2. The preparation method according to claim 1, characterized in that, The nickel source in step (1) includes nickel acetate.
3. The preparation method according to claim 1, characterized in that, The manganese source includes manganese acetate.
4. The preparation method according to claim 1, characterized in that, The molybdenum source includes ammonium molybdate.
5. The preparation method according to claim 1, characterized in that, The first solvent includes ultrapure water.
6. The preparation method according to claim 1, characterized in that, The heating reaction in step (1) is carried out at a temperature of 150~200℃.
7. The preparation method according to claim 1, characterized in that, The heating reaction takes 5 to 14 hours.
8. The preparation method according to claim 1, characterized in that, The heating reaction is followed by cooling, filtration, and drying.
9. The preparation method according to claim 1, characterized in that, Step (2) The first lithium source includes lithium nitrate.
10. The preparation method according to claim 1, characterized in that, The iridium source includes iridium nitrate.
11. The preparation method according to claim 1, characterized in that, The titanium source includes tetrabutyl titanate.

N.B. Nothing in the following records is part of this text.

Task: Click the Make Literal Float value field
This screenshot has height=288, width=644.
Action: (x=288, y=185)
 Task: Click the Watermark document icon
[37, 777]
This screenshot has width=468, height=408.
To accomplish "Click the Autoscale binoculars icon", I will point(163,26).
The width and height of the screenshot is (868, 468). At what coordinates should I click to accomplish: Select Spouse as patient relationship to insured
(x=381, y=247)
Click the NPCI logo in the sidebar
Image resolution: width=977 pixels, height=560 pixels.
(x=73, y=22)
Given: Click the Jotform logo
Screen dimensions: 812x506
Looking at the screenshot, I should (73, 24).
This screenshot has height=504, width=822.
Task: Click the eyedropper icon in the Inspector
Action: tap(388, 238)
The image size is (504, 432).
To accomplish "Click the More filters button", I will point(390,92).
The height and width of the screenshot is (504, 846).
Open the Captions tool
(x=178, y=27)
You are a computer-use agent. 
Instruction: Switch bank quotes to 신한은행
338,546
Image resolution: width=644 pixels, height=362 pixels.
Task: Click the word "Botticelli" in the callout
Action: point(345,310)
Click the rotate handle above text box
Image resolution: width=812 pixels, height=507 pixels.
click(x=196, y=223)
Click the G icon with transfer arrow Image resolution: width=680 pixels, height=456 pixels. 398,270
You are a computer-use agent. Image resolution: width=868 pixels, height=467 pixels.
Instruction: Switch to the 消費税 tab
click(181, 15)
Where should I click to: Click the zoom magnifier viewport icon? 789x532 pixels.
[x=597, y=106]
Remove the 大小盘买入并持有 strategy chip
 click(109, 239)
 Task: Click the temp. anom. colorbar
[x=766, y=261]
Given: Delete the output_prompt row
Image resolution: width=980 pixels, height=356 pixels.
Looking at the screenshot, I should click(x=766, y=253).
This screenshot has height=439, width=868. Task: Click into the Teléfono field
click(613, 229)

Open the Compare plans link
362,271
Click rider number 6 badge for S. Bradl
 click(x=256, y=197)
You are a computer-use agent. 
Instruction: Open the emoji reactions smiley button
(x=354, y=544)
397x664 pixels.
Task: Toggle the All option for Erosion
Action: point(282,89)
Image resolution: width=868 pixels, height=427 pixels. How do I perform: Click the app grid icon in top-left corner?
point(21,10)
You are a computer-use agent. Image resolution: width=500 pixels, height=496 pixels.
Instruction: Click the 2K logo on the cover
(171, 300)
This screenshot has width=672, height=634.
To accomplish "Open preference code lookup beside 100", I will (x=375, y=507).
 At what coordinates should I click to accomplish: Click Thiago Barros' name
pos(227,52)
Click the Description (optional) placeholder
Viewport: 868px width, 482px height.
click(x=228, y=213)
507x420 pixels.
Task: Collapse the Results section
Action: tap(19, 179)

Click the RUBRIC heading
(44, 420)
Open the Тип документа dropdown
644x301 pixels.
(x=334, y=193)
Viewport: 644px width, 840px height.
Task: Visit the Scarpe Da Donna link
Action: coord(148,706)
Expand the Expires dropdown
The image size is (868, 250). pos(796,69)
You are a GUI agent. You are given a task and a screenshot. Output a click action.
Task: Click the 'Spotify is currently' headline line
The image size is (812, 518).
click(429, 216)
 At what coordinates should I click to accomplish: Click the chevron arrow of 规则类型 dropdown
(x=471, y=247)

12. The preparation method according to claim 1, characterized in that, The phosphorus source includes phosphoric acid.
13. The preparation method according to claim 1, characterized in that, The second solvent includes ethanol.
14. The preparation method according to claim 1, characterized in that, The temperature at which the solvent is stirred and evaporated in step (2) is 80~90℃.
15. The preparation method according to claim 1, characterized in that, Step (3) The second lithium source includes lithium hydroxide and / or lithium carbonate.
16. The preparation method according to claim 1, characterized in that, The sintering temperature is 750~1000℃.
17. The preparation method according to claim 1, characterized in that, The sintering process takes 8 to 16 hours.
18. The preparation method according to claim 1, characterized in that, The atmosphere for the sintering process includes any one or a combination of at least two of oxygen, argon, or air.
19. A modified cobalt-free cathode material, characterized in that, The modified cobalt-free cathode material is prepared by the method described in any one of claims 1-18, and the modified cobalt-free cathode material comprises a molybdenum-doped cobalt-free core and a coating layer disposed on the surface of the molybdenum-doped cobalt-free core; With the molar amount of the molybdenum-doped cobalt-free core being 100%, the molar fraction of molybdenum is 0.5% to 3%. Based on the mass of the modified cobalt-free cathode material as 100%, the mass fraction of the coating layer is 0.5~4%.
20. A positive electrode sheet, characterized in that, The positive electrode comprises the modified cobalt-free positive electrode material as described in claim 19.
21. A lithium-ion battery, characterized in that, The lithium-ion battery includes the positive electrode as described in claim 20.